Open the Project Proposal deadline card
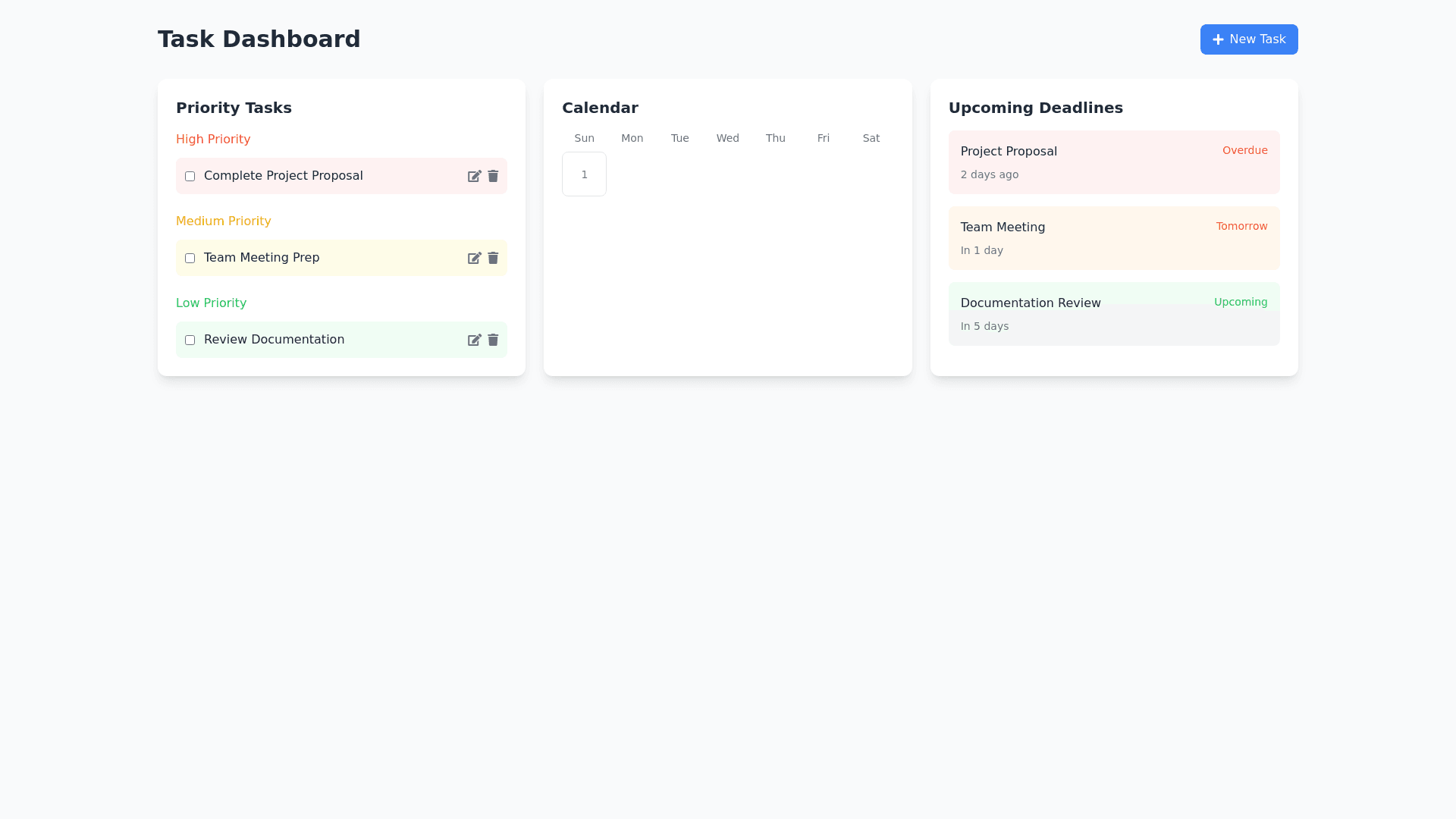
--------------------------------------------------
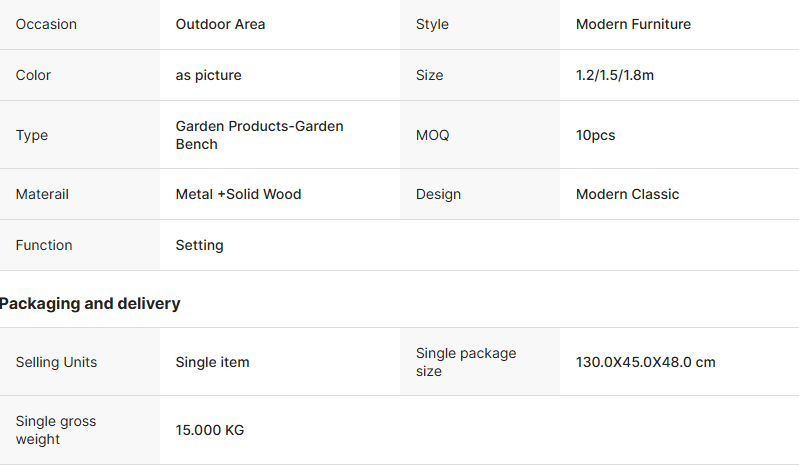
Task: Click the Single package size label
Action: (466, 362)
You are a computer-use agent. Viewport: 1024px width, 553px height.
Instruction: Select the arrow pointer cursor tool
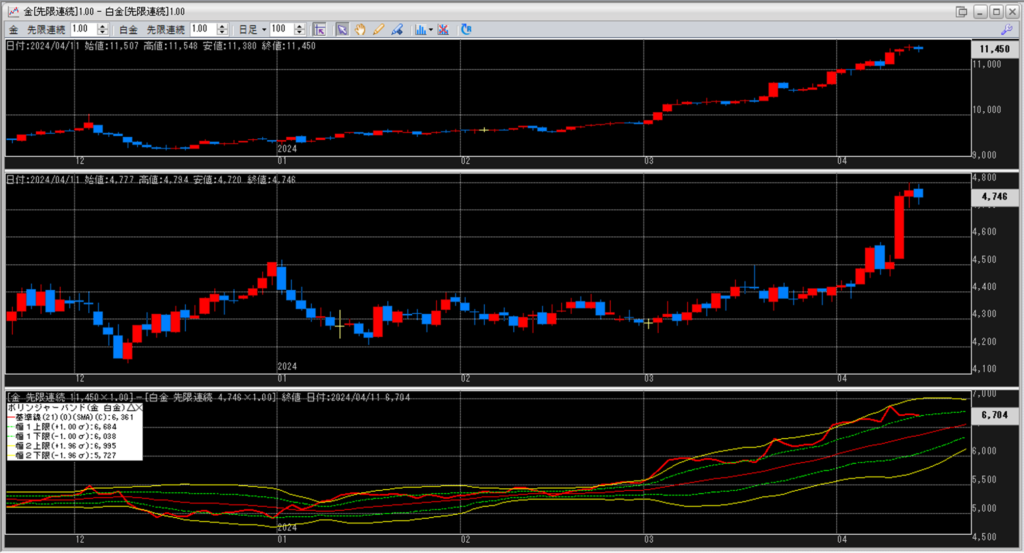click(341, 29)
--------------------------------------------------
Task to complete – Could you update the part of the data that opens with the line containing "You are a computer-use" and closes with the line containing "click(341, 29)" by replacing "arrow pointer" with "hand" and keeping everything else the same? Return only those lines, and leave the pictures out.

Answer for this exercise –
You are a computer-use agent. Viewport: 1024px width, 553px height.
Instruction: Select the hand cursor tool
click(341, 29)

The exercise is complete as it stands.